Follow-up of the previous post, still trying to make sense of this pack of untranslatables : pattern vs schema vs structure vs model, and in particular how to draw the fine line between their descriptive and prescriptive aspects ... without spamming anymore the DC-Architecture list with this discussion with +Holger Knublauch which has somehow gone astray ...
Looking at pattern in the Wiktionary yields a lot of definitions, among others the following ones, broad enough to fit our purpose.
- A naturally-occurring or random arrangement of shapes, colours etc. which have a regular or decorative effect.
- A particular sequence of events, facts etc. which can be understood, used to predict the future, or seen to have a mathematical, geometric, statistical etc. relationship.
- To make or design (anything) by, from, or after, something that serves as a pattern; to copy; to model; to imitate.
To discover, recognize, classify and name patterns in the world is a basic activity of our brain, and the very basis of our knowledge. Are those patterns emerging in our brains and projected on reality? Or does the world really signifies something to us (in the sense of the French faire signe) with those patterns, pointing to some internal logic and maybe meaning? I will keep agnostic here on this deep question, and rather look at an example which will bring us back to the questions of patterns in data.
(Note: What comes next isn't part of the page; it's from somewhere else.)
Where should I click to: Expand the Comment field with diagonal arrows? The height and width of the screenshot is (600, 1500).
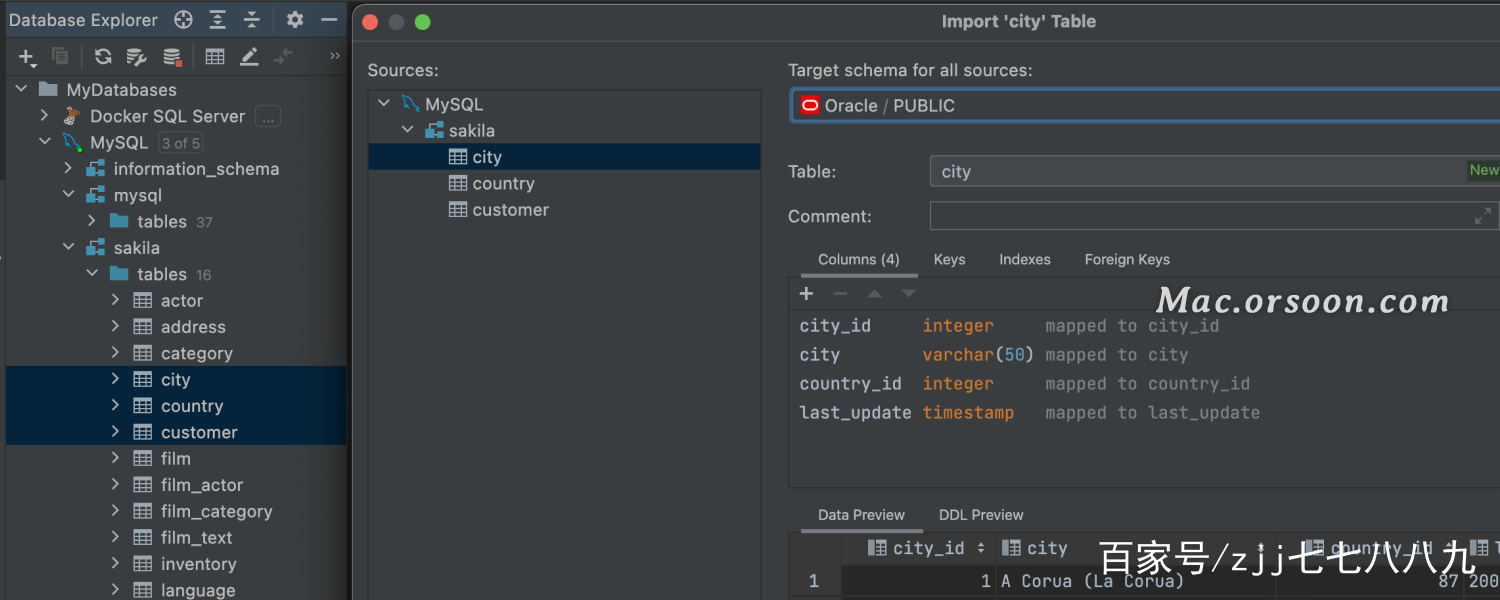(1482, 215)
What do we see in this image? Objects of various shapes, sizes and colors, connected by edges apparently not oriented. Some would call it a graph. Can you see any pattern? A casual look might miss it, and say those shapes, colours and sizes are rather random, their distribution is not really regular, although there are some vertical and horizontal alignments, groups of objects of the same color, and other groups of the same shape. A mix of order and random, like in the real world. Looking more closely, you will notice that connected objects share either a common color, or a common shape, or both (like the two red rectangles). This I will call a pattern.
We can now try to describe those objects in RDF data, using three predicates ex:shape, ex:color and ex:connected, and check if the pattern is general.
:blueMoon1
ex:shape "moon";
ex:color "blue";
ex:connected :blueTriangle1 .
:blueTriangle1
ex:shape "triangle";
ex:color "blue";
ex:connected :blueMoon1, blueEllipse1, redTriangle1 .
etc.
The pattern can be checked over the above data using this query
SELECT ?x
WHERE
{
?x ex:shape ?xShape.
?x ex:color ?xColor.
?y ex:shape ?yShape.
?y ex:color ?yColor.
?x ex:connected ?y.
FILTER (?xShape = ?yShape || ?xColor = ?yColor)
}
This query should yield all objects in the graph. If there is a handful of exceptions out of thousands of objects, I will certainly consider this is a general pattern, with some exceptions I will look closely at for further investigation. If this pattern is observed for, say, 60% of nodes, I will certainly consider it a frequent pattern. If the result is less than 10%, I will tend to consider it as a random structure rather than a pattern. All this activity is descriptive, with possible predictive purposes. I might have queried a part only of this graph because it has billions of objects, and assume the pattern is extending to the rest.
Can I turn this pattern into a prescriptive rule? Sure enough. If I want to create a new object connected to the yellow triangle at the bottom right, it has to be either a triangle (free color), or a yellow whatever (free shape), or both. But ... may I introduce new colors and new shapes, such as a yellow star or a purple triangle? In an open world, this is not forbidden by my pattern. But my closed system can be more restrictive, and limit the shapes and colors to those already known.
I'm pretty sure that people asked to extend this graph, even after discovering the underlying pattern, will wonder for a while whether they are allowed or not to introduce a yellow star or a purple triangle, because neither star or purple appear in the current picture. It's likely that the most conformist of us will interpret the open pattern into a closed world schema, where objects can have only the shapes and colors already present. Not to mention the size, which has not been discussed, and not represented in the data. Imaginative people, certainly many children will take the open world assumption to invent freely new shapes with new colors, maybe joyfully breaking the pattern in many places. Logicians will be stuck in wondering which logic to use, and are likely to do nothing but argue why at length with each other.
What lessons do we bring home from this example?
- Patterns can be discovered in data, or checked over data.
- The same observed pattern can be turned into an open world rule or included in a closed world schema, and there is not generally a single way to do either of those.
- We should have a way to represent and expose patterns in data, independently of their further use. The current RDF pile of standards has nothing explicitely designed for such representations, but SPARQL would be a good basis.
- Patterns are not necessariliy linked to types or classes of objects. In our example, no rdf:type is either declared in the data or used in the SPARQL query.